When examining adult outcomes, the researchers found that long-term patterns of lying were linked to future trouble. Based on teacher reports, the children in the increasing lie-telling group showed more symptoms of antisocial personality disorder in early adulthood than those in the low lie-telling group. They also had more violent and non-violent criminal convictions on their records.

Based on parent reports, the children in the stable, occasional lying group had the highest rates of adult aggression. This group also showed the highest rates of antisocial personality symptoms and criminal convictions. In contrast, children in the low or declining lying groups had the fewest adult criminal records and psychiatric symptoms.

“For those with persistent/higher lying, this predicted later problems: aggression, more symptoms of antisocial personality disorder, and higher rates of criminal behavior (though still generally low overall),” Talwar said. “So persistent, noticeable lying can be an early warning sign of later adjustment problems.”

The findings suggest that persistent lying, when observed alongside other behavioral issues, provides evidence of a trajectory toward maladaptive adult outcomes. “But the key take away for parents is: Most kids lie occasionally and grow out of it but persistent, escalating lying especially alongside behavioral problems can signal increased risk for later antisocial outcomes and warrants early support,” Talwar added.

There are a few potential misinterpretations and limitations to consider. The study relies on a simple three-point scale to measure lying. This broad categorization cannot capture the nuanced motivations behind a lie. It fails to distinguish between a malicious lie told for personal gain and a prosocial lie told to protect a friend’s feelings.

The measurement tool also does not capture the actual frequency of all lies told by the participants. Instead, parents and teachers can only report the lies they actually detect. Adults are notoriously poor at catching children in a lie. Because of this, the study primarily measures socially visible dishonesty rather than the absolute number of lies a child tells.

Talwar pointed out this constraint in the methodology. “These are lies as reported by parents and teachers, not self-reports (which is hard to do at a younger age) or behavioral paradigms,” she said. “Thus, there may be lies that parents or teachers did not catch and report.”

The sample also included a disproportionately large number of children who exhibited disruptive behavior in kindergarten. This overrepresentation might have made it easier to detect links between early behavioral problems and later criminal outcomes. The researchers also did not account for other outside factors. Variables such as a family’s socioeconomic status or untreated internalizing problems, like anxiety, could influence both childhood behavior and adult legal troubles.

Future research should attempt to measure lying using more precise and continuous scales.

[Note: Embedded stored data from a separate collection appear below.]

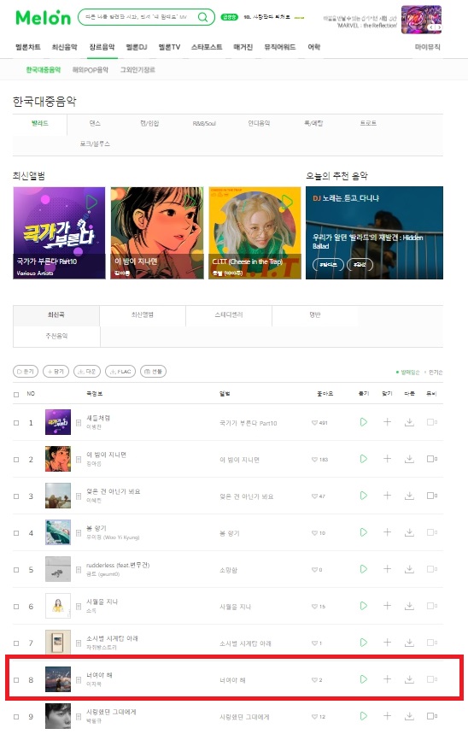Open the 해외POP음악 link

(91, 70)
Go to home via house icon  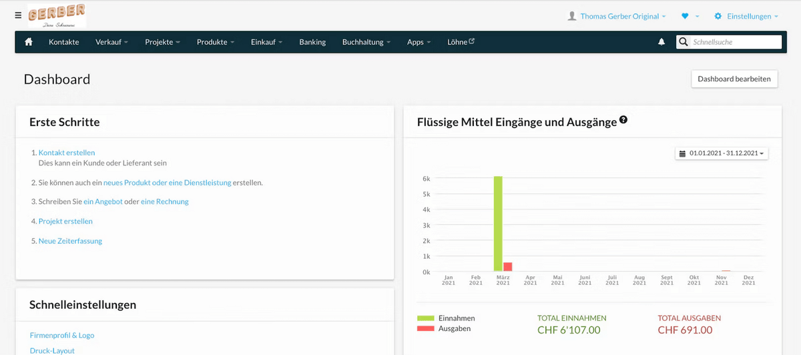[29, 42]
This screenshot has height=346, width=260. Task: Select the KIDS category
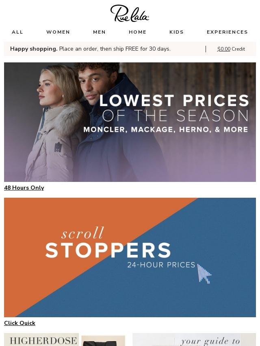pyautogui.click(x=177, y=32)
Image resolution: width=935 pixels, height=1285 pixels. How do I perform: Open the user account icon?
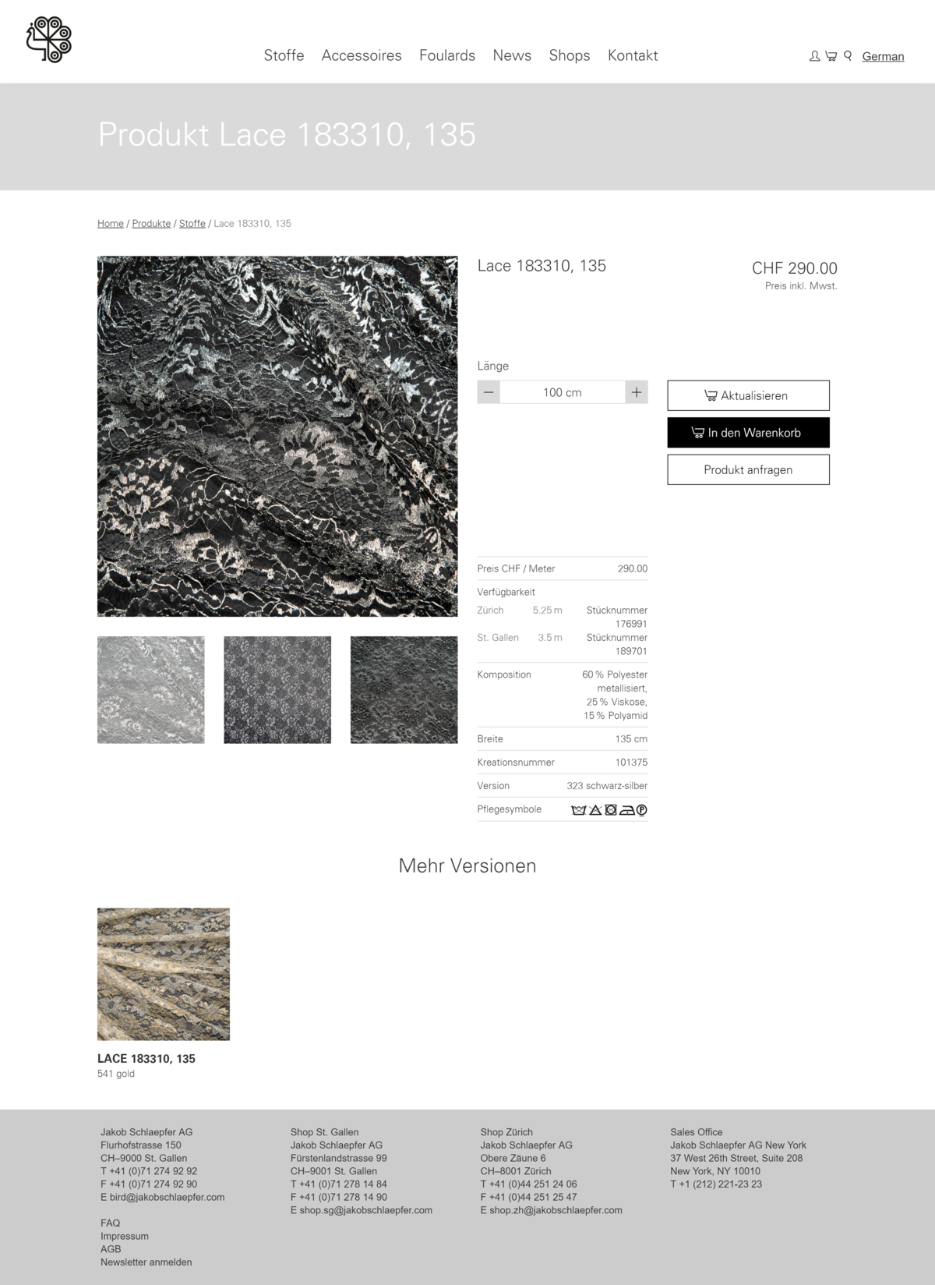click(x=814, y=56)
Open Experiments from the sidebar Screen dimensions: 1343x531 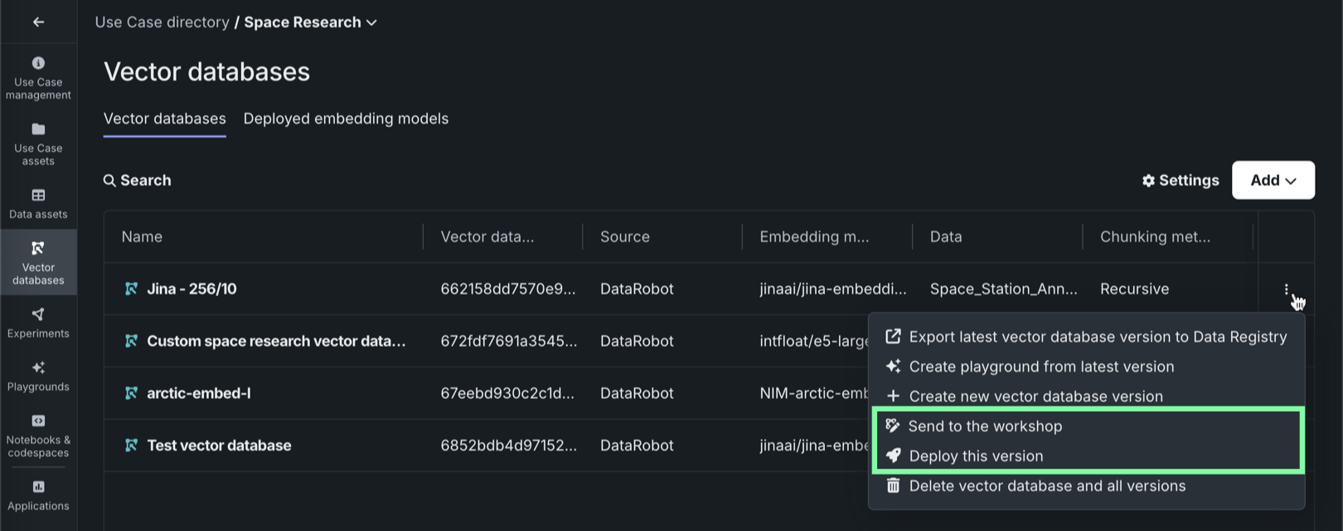point(38,323)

Scientists might also benefit from examining the specific types of lies children tell across different stages of development. Tracking individuals even further into adulthood could help clarify how childhood deception impacts long-term career success and personal relationships.

“This demonstrates that not all lying is the same,” Talwar said. “In the future, we hope to identify distinct subtypes of chronic lying and their different causes and outcomes. This will help us detect problematic trajectories early and design more effective interventions for early support.”

The study, “The long view: Lie-telling trajectories, ages 6 to 19 years,” was authored by Victoria Talwar, Angela M. Crossman, Kristy Robinson, Marie-Claude Geoffroy, Sylvana Cรดtรฉ, Richard Ernest Tremblay, and Frank Vitaro.